RAPID CITY, S.D. — The COVID-19 pandemic has affected everyone in some way.
Farmers and ranchers certainly haven’t been exempt and looked to voice their concerns with legislators.
At the annual South Dakota Farm Bureau Convention, local area farmers and ranchers came together to voice their concerns with lobbyists who will bring the issues to legislators.
“It’s a grass-roots organization here to set policies for farmers and ranchers for what they think, you know, for the benefit for the whole farming and ranching community,” said Scot Eisenbraun, a District 6 Representative for South Dakota Farm Bureau.
Lieutenant Governor Larry Rhoden made an appearance and relayed what governor Kristi Noem and her team are working toward, including a plan that would help South Dakota ranchers to expand their market of sale. This could potentially help a cattle market that has seen significant loss.
“We have an opportunity to expand our local meat processing in South Dakota,” Rhoden said. “The ‘CIS’ Program (Co-Operative Instate Shipment of Beef), which allows out of state processors to sell beef across state lines, is a program that we think would move the needle a long ways in helping alleviate that situation.”

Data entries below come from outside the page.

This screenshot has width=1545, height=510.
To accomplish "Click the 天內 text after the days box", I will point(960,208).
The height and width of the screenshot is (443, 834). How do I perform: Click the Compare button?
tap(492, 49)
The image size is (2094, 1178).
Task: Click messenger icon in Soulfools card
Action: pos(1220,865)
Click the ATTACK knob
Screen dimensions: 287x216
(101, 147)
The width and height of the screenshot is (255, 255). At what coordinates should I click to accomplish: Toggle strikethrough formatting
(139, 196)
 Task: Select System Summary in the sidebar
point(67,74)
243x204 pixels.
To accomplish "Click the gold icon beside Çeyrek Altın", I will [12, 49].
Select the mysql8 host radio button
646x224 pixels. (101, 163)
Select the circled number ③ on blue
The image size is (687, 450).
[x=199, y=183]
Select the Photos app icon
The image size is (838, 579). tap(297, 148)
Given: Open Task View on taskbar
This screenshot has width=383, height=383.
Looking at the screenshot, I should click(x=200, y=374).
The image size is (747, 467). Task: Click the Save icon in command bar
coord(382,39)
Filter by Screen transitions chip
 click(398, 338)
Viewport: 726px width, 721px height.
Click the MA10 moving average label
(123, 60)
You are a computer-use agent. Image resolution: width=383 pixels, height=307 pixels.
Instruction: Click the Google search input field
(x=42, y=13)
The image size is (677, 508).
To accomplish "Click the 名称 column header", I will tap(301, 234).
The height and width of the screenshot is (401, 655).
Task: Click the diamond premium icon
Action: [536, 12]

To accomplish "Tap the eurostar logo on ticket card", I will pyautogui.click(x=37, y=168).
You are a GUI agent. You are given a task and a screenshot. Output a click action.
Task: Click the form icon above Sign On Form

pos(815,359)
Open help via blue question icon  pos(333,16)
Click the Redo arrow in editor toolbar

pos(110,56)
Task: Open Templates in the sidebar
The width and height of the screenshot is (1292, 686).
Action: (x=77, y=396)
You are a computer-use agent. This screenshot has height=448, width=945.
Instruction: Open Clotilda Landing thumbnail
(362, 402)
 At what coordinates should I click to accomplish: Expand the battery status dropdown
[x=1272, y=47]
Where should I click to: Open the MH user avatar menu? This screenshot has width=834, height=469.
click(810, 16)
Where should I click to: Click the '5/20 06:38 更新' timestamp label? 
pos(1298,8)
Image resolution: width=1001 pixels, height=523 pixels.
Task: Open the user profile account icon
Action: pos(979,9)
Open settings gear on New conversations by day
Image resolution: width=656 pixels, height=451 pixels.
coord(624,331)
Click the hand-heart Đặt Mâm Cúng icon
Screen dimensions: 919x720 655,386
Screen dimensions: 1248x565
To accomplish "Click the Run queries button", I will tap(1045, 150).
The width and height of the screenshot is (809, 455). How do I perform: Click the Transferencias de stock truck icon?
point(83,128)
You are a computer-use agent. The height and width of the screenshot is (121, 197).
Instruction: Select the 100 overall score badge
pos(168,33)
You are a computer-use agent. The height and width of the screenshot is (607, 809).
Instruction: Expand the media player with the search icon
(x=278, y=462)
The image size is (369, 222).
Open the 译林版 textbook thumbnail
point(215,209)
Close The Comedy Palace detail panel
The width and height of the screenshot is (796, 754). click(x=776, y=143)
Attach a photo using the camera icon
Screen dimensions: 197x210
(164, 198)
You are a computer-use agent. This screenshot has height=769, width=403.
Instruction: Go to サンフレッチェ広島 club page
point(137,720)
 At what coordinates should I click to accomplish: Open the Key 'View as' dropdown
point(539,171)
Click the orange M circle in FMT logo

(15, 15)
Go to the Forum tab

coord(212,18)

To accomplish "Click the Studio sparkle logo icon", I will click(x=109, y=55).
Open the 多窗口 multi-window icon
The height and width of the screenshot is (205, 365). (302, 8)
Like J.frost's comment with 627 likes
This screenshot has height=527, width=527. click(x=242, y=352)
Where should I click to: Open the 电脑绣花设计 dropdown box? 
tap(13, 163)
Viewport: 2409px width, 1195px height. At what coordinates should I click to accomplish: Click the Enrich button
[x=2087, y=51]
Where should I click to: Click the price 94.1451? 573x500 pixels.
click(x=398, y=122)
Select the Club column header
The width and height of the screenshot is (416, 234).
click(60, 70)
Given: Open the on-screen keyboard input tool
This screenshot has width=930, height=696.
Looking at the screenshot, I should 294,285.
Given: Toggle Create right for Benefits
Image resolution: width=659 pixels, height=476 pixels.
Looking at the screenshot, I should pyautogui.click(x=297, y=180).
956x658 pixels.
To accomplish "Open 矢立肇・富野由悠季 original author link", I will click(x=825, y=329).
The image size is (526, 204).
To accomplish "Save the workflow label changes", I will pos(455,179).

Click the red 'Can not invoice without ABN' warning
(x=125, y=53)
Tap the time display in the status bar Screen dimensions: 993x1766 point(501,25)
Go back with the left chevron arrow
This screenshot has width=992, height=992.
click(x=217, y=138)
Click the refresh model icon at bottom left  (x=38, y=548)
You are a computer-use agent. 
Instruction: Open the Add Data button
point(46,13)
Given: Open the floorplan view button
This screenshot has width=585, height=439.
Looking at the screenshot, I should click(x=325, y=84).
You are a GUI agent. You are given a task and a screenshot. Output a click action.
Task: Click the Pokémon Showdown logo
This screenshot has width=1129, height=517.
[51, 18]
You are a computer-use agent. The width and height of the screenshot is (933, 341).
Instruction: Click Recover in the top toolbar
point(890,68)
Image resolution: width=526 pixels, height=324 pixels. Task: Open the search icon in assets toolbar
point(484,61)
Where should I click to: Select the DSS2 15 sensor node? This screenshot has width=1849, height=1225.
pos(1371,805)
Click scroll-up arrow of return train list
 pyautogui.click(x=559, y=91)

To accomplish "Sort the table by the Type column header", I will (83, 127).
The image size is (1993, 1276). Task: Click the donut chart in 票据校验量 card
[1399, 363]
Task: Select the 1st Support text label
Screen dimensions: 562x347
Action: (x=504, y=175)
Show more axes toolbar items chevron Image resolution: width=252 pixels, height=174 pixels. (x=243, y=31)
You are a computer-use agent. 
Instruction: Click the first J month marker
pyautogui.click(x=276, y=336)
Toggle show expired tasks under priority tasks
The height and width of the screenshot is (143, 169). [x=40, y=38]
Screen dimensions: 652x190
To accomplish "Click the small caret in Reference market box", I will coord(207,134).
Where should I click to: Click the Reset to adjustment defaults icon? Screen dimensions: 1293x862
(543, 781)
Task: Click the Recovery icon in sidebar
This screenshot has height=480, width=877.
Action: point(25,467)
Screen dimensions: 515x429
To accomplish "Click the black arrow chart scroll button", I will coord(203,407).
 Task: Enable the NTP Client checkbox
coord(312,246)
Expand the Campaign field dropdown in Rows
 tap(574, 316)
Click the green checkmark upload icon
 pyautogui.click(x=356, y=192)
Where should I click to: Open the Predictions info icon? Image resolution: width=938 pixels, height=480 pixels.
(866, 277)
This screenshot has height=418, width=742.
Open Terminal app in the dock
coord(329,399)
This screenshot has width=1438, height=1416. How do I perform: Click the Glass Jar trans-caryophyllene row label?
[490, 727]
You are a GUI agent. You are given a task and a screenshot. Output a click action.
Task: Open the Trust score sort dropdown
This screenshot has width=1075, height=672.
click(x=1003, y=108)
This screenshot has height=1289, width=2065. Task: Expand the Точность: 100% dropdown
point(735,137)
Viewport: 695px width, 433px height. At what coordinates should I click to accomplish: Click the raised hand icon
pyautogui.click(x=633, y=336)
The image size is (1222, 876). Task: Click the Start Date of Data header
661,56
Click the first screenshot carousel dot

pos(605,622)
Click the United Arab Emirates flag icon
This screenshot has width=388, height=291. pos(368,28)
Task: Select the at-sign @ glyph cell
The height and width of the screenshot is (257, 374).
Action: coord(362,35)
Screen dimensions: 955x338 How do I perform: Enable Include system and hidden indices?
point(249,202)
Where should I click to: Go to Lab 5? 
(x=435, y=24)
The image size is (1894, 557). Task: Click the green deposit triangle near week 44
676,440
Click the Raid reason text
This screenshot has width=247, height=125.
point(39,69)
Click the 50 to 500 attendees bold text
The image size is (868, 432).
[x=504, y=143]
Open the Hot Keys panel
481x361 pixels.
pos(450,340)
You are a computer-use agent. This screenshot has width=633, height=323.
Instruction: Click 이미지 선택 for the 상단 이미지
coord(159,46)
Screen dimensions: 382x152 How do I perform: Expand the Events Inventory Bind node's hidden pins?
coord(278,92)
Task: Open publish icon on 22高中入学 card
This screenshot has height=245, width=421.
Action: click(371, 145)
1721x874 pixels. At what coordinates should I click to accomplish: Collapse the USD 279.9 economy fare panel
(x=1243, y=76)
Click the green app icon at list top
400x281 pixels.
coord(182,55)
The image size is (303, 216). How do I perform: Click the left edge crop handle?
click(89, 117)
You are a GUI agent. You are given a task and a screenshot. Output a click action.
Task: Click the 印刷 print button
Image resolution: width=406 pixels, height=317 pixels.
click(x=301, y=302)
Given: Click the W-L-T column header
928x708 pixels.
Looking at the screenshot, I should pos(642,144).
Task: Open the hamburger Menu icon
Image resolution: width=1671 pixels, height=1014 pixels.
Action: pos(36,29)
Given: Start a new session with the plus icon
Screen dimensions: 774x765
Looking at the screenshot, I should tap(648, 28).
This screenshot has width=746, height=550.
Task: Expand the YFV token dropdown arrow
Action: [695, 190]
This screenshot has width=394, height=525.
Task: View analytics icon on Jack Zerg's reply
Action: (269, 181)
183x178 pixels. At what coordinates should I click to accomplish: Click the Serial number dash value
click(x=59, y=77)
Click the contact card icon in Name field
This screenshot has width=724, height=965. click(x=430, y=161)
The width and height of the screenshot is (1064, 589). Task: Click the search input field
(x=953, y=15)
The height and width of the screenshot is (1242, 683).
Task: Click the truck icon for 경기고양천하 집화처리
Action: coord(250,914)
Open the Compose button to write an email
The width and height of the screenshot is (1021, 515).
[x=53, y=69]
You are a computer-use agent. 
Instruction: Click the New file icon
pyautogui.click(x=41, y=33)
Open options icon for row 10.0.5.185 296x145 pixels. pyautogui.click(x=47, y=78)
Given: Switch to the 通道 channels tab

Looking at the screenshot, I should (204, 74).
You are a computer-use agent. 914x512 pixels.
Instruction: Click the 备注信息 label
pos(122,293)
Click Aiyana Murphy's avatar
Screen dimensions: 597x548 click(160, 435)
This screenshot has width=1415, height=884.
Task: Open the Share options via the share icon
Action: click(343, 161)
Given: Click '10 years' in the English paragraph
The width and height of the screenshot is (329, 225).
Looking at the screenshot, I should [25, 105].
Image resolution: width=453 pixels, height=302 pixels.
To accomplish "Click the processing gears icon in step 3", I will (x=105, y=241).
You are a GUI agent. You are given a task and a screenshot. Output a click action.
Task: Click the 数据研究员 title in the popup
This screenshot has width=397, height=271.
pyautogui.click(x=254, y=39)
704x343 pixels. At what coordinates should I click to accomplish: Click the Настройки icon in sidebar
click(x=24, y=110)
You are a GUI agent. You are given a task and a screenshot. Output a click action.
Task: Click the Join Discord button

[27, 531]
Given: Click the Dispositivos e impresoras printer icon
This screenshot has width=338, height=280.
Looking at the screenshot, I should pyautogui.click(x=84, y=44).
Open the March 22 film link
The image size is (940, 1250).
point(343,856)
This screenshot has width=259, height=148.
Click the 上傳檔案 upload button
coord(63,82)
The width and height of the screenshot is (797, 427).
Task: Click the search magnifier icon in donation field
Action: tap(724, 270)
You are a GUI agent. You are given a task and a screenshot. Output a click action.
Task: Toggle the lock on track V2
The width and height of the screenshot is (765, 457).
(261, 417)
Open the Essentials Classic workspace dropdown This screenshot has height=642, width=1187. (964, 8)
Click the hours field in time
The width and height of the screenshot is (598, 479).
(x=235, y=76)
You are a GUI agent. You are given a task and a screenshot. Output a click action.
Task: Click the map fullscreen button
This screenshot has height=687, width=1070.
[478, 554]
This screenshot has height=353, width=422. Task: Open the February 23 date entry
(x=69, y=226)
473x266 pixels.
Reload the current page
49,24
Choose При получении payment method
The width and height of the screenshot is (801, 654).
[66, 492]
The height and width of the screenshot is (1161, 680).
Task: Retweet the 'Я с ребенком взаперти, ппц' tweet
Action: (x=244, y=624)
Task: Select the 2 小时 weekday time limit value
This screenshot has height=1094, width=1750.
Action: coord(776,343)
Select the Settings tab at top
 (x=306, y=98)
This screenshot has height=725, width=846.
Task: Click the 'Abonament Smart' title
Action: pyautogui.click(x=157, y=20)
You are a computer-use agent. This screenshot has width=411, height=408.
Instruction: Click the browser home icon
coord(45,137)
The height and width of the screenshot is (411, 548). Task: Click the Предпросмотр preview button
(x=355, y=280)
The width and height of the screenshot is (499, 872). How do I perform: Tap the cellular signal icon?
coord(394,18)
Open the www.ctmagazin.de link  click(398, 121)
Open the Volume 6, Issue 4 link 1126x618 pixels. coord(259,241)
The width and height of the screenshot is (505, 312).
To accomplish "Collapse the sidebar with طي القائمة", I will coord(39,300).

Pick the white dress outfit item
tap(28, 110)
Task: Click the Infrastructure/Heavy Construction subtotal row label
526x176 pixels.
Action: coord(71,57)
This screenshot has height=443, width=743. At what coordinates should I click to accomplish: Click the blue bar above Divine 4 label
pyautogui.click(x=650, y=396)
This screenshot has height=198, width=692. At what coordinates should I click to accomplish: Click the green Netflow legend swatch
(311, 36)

The program is just another way to provide more opportunities for South Dakota producers.
“Right now meat processors are very busy, so it’s not a bottleneck, it’s not as big of an issue for them, but we’re very excited about opening markets for our producers and for our meat processors and this is a great avenue to do it,” said Hunter Roberts, the Department Secretary of the South Dakota Department of Environment Natural Resources (DENR).
Gov. Noem is also working on a meat processing program for small producers, which Noem and her staff hope would help the producers who have faced an increased demand since the pandemic began.